Peau découpée et assemblée, rivets fixés, ourlets cousus...

Décidément, se dit le maroquinier, ce sac avait fière allure.

La cliente avait même payé une prime pour que le sac soit orné de brodures écarlates et argentés, au dessin très kitsch. Pas sa tasse de thé, mais pour le prix il pouvait bien faire un effort.

Cette lady allait adorer. Elle lui avait déjà pris par le passé une malle contenant de la peau de queue de cadoizo, et elle était revenue lui demander un sac malgré le coût faramineux qu'il en demandait.

C'est qu'il était le seul à savoir comment confectionner ces articles si particuliers. Secret de famille, qui lui venait de son grand-père, qui le tenait lui-même de son aieul.

Et pourtant, c'était si simple. Si les gens savaient se servir ne serait ce qu'un chouia de leur cervelle, ils auraient compris tout seul le secret de la peau de queue de cadoizo. Mais les gens sont stupides, et c'est ce qui lui avait heureusement permis de devenir riche.

Bon... Si l'aspect extérieur du sac était appréciable, ce n'était pas sa principale caractéristique. Il était temps de vérifier si tout marchait convenablement. Pas qu'il ait des doutes, mais au cas où par extrême malchance il y aurait un disfonctionnement, il ne tenait pas à s'en apercevoir devant sa cliente.

Il ouvrit le sac, y jeta un oeil : fond propre et sombre, coutures invisibles, un intérieur de sac propret et classique à première vue.

Il raidit alors son bras, et y engouffra la main. Puis l'avant-bras. Puis le bras entier. Il ne touchait toujours pas le fond.

Très bien.

Il en ressortit son bras, puis attrapa à deux mains le porte manteau réservé aux clients. Un massif ouvrage en fer forgé, plus grand que lui, et d'au moins dix kilos.

Soufflant sous l'effort, il le fit pénétrer tout entier dans le sac avant de le refermer.

Il le regarda sous tous les angles : aucune déformation, pas de tension sur le cuir.

Il le souleva : le sac ne lui semblait pas plus lourd qu'une plume.

Il eut un grand sourire de fierté, et le réouvrit. Il marmonna : "Porte-manteau, viens là viens là...", y enfonça la main et l'attrapa du premier coup.

Etonnant que les dresseurs ne se soient jamais demandé comment ce petit volatile pouvait lancer autant de baies sur ses adversaires.

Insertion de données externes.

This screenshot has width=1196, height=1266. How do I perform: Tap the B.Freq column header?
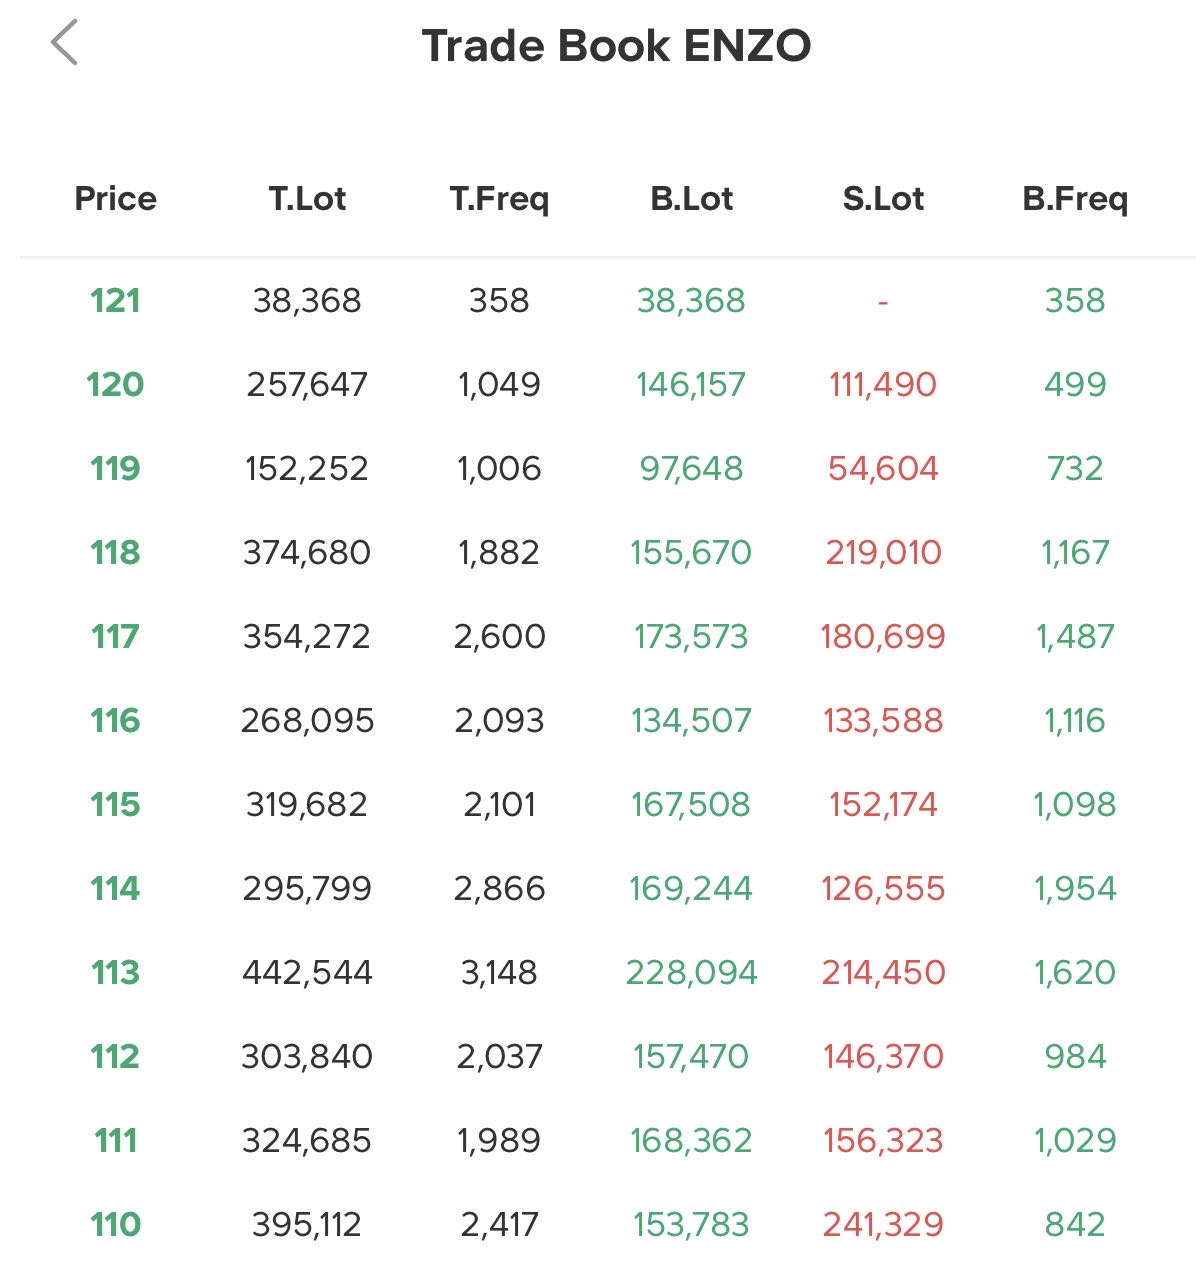click(1075, 198)
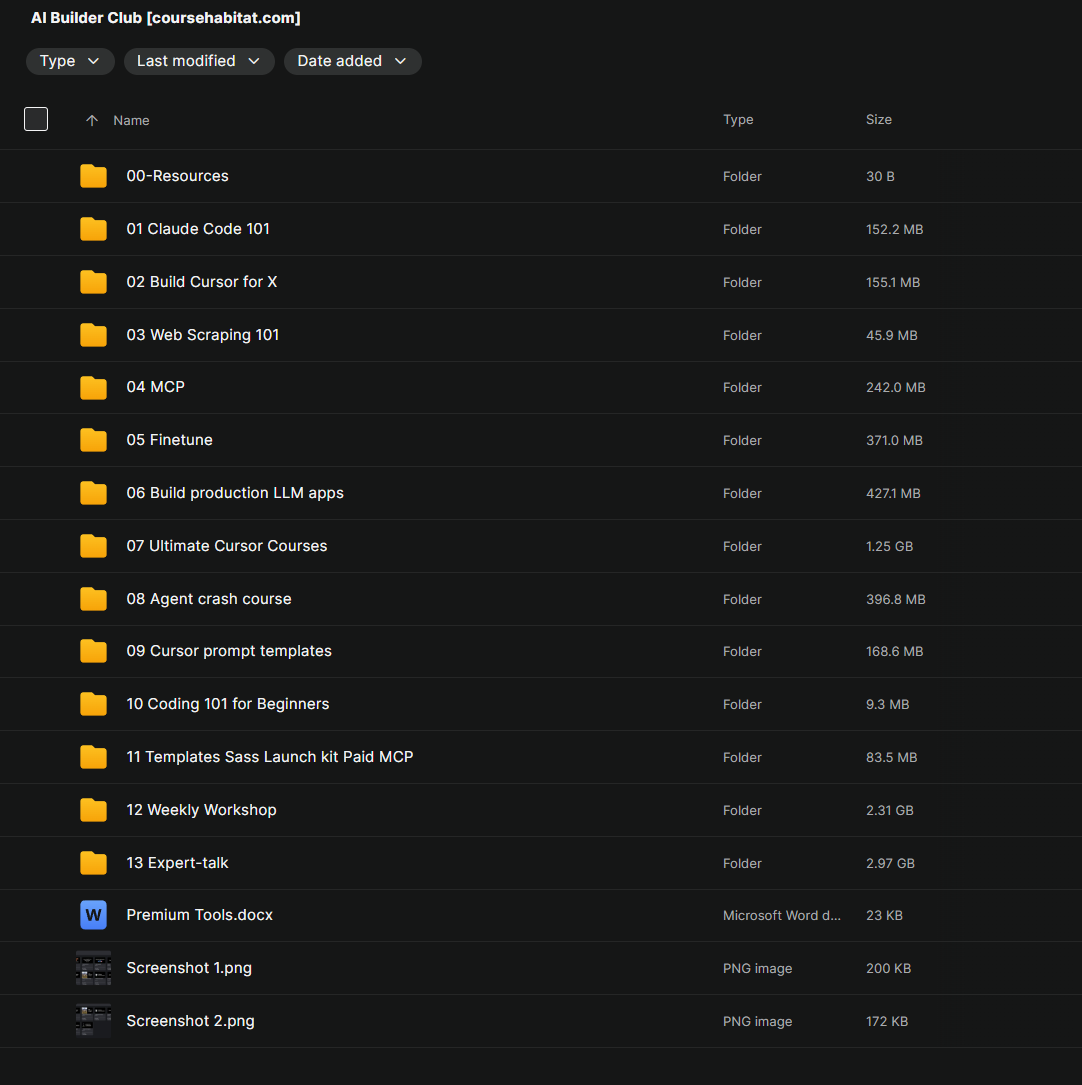This screenshot has width=1082, height=1085.
Task: Tick the select all checkbox
Action: [36, 119]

Et aussi comment il pouvait encore bouger avec tout ce poids dissimulé dans sa queue.

Il ressortit le porte-manteau, manquant le laisser tomber quand le poids reprit ses droits.

Voila le secret du sac en peau de cadoizo : une contenance illimitée, et une masse inchangeable.

La crème des sacs.

Aucun doute, Mme Poppins allait être contente de sa commande !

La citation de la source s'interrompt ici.